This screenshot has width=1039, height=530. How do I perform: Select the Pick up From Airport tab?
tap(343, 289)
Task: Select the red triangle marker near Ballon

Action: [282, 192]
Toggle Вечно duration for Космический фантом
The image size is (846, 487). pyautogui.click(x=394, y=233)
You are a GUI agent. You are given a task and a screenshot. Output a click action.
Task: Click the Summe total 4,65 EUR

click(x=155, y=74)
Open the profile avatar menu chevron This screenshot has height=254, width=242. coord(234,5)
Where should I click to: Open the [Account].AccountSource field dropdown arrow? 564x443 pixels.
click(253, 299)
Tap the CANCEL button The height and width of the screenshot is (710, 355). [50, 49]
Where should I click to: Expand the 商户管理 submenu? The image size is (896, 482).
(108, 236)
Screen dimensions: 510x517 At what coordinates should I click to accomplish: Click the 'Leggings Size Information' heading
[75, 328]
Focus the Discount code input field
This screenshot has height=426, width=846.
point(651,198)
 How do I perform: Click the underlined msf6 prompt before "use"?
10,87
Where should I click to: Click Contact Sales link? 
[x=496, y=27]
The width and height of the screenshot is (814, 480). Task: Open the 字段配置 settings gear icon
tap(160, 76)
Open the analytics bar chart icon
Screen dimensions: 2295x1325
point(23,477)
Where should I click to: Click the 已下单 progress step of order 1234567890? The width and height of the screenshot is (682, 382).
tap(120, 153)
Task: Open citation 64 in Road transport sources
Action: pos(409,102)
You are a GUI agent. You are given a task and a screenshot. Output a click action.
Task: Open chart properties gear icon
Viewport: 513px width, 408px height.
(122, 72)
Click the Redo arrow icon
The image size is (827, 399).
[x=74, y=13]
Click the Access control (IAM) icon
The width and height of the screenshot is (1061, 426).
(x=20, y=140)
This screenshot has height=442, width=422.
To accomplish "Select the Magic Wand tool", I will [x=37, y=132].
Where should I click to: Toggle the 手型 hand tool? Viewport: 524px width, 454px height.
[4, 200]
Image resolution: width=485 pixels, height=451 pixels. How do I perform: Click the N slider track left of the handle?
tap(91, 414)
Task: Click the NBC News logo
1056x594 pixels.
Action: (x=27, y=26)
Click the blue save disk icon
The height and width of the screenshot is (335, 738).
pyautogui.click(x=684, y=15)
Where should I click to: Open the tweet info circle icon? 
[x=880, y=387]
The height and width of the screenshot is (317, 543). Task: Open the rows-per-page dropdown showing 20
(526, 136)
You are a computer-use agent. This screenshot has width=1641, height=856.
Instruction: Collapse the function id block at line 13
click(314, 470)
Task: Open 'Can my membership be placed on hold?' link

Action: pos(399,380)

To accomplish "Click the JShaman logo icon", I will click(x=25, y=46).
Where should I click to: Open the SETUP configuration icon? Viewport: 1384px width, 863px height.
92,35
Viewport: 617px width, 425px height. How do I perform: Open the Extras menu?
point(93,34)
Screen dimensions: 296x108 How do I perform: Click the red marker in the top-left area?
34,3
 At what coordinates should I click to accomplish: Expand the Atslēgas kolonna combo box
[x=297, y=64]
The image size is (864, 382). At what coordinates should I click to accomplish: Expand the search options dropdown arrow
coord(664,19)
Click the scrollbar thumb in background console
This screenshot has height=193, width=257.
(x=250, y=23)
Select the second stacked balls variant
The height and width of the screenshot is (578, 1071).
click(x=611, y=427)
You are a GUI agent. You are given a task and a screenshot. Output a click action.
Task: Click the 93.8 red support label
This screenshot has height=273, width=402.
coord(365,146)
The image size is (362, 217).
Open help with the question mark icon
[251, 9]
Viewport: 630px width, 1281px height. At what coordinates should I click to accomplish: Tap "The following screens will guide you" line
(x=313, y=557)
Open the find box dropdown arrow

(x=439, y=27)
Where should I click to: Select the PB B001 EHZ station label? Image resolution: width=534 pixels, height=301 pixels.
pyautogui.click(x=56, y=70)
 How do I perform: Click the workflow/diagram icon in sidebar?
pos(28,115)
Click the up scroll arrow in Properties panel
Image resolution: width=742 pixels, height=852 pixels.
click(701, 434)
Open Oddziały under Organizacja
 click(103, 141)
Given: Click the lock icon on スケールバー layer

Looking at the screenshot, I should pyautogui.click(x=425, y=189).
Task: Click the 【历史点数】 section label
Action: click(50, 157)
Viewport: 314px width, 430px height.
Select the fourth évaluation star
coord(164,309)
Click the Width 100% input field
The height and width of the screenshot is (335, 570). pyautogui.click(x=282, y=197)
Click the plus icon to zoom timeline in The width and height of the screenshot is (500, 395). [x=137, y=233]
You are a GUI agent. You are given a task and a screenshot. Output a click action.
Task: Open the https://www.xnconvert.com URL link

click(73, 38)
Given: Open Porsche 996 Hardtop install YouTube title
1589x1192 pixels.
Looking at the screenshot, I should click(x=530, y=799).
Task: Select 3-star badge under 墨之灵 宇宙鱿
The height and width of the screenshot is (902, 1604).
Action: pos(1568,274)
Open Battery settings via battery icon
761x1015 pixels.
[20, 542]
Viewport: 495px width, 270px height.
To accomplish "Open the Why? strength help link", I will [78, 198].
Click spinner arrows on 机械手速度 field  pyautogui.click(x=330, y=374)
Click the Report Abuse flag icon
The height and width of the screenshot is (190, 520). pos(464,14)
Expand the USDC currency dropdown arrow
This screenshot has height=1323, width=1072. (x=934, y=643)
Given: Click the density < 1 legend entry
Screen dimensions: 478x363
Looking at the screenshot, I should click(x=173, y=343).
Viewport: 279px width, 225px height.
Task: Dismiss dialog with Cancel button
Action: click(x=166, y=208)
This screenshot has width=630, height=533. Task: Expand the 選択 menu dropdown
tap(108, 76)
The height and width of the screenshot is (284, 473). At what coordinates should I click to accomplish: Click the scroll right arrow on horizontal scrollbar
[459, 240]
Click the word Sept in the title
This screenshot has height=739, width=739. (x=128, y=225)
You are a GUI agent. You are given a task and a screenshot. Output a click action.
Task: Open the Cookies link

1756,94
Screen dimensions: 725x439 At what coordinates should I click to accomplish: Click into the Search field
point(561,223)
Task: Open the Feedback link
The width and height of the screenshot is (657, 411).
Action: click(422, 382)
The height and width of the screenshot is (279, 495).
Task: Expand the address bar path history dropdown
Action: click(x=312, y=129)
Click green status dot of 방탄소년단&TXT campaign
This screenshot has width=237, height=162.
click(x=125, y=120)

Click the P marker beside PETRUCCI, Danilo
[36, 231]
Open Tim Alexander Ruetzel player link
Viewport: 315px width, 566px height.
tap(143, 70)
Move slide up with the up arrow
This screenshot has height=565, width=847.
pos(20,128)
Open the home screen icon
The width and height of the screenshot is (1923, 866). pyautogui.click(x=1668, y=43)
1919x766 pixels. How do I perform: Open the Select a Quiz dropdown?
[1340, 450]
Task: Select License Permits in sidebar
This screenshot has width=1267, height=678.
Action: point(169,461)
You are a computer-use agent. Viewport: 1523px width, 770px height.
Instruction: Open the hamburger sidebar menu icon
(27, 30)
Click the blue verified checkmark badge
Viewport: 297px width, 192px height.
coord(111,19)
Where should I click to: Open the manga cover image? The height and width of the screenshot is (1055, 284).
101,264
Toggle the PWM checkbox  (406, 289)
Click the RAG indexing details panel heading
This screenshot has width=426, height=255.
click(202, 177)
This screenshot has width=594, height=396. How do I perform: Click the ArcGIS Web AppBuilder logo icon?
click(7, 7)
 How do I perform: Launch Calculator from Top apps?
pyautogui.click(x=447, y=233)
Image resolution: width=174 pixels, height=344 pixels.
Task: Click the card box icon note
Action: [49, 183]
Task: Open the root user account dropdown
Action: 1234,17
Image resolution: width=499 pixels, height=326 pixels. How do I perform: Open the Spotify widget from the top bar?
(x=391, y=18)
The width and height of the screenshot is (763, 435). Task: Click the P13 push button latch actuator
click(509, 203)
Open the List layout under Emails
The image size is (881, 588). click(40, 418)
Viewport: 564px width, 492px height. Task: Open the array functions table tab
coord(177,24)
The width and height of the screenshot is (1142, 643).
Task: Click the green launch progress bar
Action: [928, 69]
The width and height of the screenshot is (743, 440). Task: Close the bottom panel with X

——————————

# EXERCISE
All lines that contain the word "chart" must be copied from the records above.

# RESULT OF THIS TASK
Open the analytics bar chart icon
Task: Open chart properties gear icon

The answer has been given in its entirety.